"""

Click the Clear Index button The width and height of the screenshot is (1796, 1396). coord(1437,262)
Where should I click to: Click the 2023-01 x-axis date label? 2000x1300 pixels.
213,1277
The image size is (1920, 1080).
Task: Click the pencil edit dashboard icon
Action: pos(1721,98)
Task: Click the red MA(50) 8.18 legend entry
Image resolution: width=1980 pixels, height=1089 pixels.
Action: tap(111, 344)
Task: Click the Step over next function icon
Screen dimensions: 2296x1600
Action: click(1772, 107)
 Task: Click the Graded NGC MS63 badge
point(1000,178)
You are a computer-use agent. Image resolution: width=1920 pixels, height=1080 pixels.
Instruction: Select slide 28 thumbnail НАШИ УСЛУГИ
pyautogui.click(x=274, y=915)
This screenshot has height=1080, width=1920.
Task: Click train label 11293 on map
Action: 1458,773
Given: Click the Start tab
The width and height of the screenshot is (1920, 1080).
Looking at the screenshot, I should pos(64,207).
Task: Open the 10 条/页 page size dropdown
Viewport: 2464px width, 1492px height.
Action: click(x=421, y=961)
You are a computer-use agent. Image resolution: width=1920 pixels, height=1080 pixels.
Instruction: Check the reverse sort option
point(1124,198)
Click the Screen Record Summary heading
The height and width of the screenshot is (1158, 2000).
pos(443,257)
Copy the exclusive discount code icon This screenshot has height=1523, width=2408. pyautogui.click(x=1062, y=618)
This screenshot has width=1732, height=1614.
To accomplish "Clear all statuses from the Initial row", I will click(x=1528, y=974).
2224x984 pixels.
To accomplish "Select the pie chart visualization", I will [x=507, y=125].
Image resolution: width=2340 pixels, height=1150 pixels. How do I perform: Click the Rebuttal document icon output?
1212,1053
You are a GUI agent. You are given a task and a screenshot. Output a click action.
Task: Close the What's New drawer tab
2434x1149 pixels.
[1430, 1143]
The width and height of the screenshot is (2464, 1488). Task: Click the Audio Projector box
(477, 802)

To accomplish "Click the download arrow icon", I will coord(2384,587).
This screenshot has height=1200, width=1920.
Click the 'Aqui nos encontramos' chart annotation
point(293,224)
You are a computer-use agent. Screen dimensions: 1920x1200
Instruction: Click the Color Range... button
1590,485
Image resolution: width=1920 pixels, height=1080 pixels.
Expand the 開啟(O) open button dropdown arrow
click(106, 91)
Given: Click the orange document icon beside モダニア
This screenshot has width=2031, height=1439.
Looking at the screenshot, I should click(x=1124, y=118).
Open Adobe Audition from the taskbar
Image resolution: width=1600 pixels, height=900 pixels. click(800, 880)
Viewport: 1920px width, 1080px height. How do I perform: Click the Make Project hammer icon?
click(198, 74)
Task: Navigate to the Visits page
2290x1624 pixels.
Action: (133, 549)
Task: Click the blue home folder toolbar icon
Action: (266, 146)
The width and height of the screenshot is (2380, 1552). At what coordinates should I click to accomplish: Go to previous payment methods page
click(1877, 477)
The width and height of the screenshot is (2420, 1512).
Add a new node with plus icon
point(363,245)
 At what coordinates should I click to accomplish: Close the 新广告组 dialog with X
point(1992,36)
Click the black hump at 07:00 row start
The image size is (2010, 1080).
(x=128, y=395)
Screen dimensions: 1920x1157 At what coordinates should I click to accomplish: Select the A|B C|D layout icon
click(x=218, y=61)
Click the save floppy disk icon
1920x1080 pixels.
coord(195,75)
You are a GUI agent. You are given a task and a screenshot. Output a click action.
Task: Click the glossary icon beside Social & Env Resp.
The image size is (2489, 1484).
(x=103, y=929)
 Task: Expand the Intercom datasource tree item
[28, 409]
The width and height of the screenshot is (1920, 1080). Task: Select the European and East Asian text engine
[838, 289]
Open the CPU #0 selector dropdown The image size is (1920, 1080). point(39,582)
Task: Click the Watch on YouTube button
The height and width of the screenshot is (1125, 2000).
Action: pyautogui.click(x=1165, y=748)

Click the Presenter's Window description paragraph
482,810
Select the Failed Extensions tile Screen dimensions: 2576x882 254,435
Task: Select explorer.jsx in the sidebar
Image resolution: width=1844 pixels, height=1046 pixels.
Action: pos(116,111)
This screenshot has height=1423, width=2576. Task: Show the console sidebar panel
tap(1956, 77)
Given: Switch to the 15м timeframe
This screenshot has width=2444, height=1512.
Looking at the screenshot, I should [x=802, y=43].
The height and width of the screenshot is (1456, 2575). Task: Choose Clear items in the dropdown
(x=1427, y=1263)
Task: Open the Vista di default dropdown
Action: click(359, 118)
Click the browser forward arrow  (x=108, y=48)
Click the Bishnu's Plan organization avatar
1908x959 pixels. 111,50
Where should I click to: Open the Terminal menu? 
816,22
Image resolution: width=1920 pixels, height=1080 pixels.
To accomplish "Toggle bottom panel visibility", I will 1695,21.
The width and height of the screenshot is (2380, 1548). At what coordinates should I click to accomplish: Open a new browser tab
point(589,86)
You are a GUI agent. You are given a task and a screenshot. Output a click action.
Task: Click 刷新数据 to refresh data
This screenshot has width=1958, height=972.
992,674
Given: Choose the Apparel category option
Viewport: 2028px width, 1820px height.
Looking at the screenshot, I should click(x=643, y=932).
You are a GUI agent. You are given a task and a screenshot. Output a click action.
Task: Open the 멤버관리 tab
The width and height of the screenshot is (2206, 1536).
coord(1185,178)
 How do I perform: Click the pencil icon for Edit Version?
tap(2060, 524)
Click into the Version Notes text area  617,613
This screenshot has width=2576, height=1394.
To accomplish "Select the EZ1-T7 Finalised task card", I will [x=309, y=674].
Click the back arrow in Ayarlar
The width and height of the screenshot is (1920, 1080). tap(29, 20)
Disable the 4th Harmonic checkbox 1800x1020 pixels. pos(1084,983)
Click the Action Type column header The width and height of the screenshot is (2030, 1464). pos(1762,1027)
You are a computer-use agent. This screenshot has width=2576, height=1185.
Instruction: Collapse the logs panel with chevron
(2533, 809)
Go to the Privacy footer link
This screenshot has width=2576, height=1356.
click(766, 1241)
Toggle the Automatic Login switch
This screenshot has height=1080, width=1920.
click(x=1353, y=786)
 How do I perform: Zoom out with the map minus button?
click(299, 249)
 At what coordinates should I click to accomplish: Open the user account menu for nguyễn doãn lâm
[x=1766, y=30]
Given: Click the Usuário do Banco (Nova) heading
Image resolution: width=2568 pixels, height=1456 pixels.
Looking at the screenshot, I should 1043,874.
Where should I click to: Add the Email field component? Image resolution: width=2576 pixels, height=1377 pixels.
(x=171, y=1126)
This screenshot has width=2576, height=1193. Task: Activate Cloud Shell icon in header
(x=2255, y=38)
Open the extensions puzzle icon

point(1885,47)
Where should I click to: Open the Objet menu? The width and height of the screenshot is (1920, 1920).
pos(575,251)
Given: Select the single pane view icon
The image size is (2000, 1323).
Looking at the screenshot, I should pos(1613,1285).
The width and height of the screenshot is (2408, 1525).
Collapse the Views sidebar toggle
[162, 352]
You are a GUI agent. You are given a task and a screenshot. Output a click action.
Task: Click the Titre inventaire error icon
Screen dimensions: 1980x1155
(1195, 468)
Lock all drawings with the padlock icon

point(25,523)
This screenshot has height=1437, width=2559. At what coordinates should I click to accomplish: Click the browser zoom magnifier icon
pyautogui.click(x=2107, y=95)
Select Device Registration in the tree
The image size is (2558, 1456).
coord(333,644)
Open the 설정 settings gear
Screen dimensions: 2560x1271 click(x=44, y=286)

"""

-- Task description --
From the records above, give again exactly the lines running from the line with "Click into the" to the line with "Click the Action", inclusive.

-- Response below --
Click into the Version Notes text area  617,613
This screenshot has width=2576, height=1394.
To accomplish "Select the EZ1-T7 Finalised task card", I will [x=309, y=674].
Click the back arrow in Ayarlar
The width and height of the screenshot is (1920, 1080). tap(29, 20)
Disable the 4th Harmonic checkbox 1800x1020 pixels. pos(1084,983)
Click the Action Type column header The width and height of the screenshot is (2030, 1464). pos(1762,1027)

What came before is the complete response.